The gable of Bletterman House
Photo by Rosemarie Breuer
Mary Alexander Cook, Swellendam 1970 with Ma Mai-su
Mary Alexander Cook was born on 4 August 1902 in Barnsley, Yorkshire. She attended Barnley's Girls High school and often spent her holidays with family
friends in Belgium to perfect her French. Mary studied Medicine at Leeds
University, graduating in 1925. Together with her husband, the Anglican
minister, Alexander Cook, she moved to South Africa, where they settled in
Transvaal in 1926. Mary worked as a general practitioner until her first son
was born in 1931. A year later the family moved to Pretoria, where Mary
lectured in public health to nursing students.
During the family holidays in the Western Cape, Mary was fascinated by Cape
architecture, and she studied the topic thoroughly, taking also notes in the
archives. She started campaigning for the preservation of Cape architecture
and, from 1947, she wrote regularly on the subject in journals and newspapers.

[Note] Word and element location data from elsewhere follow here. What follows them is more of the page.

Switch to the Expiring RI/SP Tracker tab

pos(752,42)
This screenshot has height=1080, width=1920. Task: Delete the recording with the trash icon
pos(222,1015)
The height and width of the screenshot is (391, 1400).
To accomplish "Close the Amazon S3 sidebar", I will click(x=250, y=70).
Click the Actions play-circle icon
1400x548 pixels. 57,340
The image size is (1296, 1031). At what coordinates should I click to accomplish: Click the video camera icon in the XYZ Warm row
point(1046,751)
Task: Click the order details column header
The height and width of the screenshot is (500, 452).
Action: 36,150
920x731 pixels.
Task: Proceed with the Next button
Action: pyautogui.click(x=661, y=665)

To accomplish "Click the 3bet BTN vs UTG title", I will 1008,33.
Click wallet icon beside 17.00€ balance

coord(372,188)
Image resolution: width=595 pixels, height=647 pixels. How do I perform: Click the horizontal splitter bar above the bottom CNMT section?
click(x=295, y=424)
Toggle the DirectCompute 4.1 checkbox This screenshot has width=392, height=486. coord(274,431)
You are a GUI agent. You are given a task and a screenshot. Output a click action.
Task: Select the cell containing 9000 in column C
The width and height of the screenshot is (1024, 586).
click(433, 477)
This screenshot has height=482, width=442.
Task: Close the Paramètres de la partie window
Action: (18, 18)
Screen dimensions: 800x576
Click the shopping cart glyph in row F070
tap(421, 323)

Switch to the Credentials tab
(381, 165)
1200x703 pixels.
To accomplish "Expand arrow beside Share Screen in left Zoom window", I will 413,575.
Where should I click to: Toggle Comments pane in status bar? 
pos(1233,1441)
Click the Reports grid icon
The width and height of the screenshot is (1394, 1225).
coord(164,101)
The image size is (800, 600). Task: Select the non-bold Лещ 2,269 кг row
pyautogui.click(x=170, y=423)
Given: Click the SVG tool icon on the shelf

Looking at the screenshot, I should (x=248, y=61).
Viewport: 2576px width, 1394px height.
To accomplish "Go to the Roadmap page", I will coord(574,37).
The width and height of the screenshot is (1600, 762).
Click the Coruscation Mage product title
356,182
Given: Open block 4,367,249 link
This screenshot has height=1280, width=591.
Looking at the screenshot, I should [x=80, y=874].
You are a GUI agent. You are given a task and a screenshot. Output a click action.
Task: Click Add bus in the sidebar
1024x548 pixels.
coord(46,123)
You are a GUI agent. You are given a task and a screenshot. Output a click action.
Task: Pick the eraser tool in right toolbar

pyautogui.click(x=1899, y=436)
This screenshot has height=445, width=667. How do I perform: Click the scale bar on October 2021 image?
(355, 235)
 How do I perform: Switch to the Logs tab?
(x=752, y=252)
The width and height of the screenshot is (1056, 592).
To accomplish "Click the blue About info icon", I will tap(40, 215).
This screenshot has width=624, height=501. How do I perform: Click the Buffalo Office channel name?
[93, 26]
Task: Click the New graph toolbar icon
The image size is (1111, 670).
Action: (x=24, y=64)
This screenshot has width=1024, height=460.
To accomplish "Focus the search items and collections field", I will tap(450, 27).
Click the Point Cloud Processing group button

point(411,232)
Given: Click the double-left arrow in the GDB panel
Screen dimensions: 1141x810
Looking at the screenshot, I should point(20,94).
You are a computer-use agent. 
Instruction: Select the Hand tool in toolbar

The family moved to the Strand and later to Kalk Bay, Cape Province. After the early death of her husband in 1957, she devoted her energies to the
preservation of antiques. In 1958 she accepted a post as historical researcher at the SA
Museum in Cape Town, which put her in charge of the cultural history section. The Koopmans de Wet House became subsequently the South African cultural History Museum. In 1965, Mary Cook accepted the position of curator of the Swellendam Drostdy
Museum, which she remained until her retirement in 1974. A year later she moved
to Tulbagh, where she had bought, in 1945, the beautiful old house Ballotina in Church Street. Her attempt to restore this house remained incomplete. Mary Cook died on 2 August 1981 while on visit to her daughter's house in Somerset West.